Lifespans of the richest countries in the world average over 80 years. According to Worldometer, Hon Kong, the average is 85.83 years, Macao 85.51 years, Japan 84.95, Switzerland 84.38 Singapore 84.27, Italy 84.20, South Korea 84.14, and Spain 84.05. You get the point.

How does Africa rank? It is the most endowed continent in terms of mineral wealth, has 65% of the world’s arable land, natural phenomenon and wildlife second to none and yet….

Africa is host to 10 countries with the shortest life expectancy. These countries include – Chad, Nigeria, Lesotho, Central African Republic, South Sudan, Somalia, Eswatini, Côte d’Ivoire, Guinea and Mali. The average lifespan is just about 52.5 years.

What is common in these countries? Poverty which breads insecurity, violence and death. I often wonder how the most ‘religious’ and fanatical countries perform so poorly on major socio-economic metrics. Somebody help me out on this one, let me know your thoughts on this.

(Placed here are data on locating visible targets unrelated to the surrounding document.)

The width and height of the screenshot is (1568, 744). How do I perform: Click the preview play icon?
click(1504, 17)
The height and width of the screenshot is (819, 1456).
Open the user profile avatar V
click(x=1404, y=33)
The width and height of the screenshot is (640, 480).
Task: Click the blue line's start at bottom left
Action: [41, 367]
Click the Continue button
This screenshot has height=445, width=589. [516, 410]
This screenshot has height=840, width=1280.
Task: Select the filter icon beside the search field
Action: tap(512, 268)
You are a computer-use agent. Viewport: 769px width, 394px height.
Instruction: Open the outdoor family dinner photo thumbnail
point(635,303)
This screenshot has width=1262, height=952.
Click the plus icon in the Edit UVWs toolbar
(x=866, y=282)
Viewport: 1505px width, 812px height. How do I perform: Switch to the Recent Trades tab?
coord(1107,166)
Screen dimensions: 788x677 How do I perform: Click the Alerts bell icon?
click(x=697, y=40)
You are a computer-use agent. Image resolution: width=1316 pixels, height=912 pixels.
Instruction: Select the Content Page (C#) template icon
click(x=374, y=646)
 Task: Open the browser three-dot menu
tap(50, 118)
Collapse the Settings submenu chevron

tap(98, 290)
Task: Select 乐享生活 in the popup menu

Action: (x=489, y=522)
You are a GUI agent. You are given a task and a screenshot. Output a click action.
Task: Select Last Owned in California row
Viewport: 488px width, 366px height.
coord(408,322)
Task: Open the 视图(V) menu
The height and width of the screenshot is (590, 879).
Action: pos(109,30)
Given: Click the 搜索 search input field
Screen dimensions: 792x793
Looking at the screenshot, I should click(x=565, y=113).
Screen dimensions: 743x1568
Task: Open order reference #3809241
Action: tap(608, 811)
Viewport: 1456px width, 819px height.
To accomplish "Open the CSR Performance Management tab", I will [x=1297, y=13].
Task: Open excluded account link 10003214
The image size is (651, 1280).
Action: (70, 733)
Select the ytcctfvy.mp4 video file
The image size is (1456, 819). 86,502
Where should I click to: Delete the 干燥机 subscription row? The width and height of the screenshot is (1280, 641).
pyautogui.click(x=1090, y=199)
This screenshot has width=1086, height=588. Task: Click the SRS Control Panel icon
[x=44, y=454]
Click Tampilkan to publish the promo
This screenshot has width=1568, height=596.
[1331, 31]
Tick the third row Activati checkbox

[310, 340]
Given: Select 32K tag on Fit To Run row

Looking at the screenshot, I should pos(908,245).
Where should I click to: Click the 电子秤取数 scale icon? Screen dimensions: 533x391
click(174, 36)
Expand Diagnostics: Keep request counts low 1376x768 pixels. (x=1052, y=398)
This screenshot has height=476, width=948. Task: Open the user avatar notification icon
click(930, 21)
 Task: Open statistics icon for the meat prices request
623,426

It is incumbent upon individuals, communities, and countries that find themselves on the lower side of the spectrum to improve and eventually reverse these negative trends.

Food for thoughts 🤔?

How can we get to the positive side as individuals, as communities, as countries and more in particular the African continent?

No solutions lie exclusively on the outside. Solutions, long lasting solutions will have to come from within, otherwise the price will continue to be very, very high and have very little to show for it.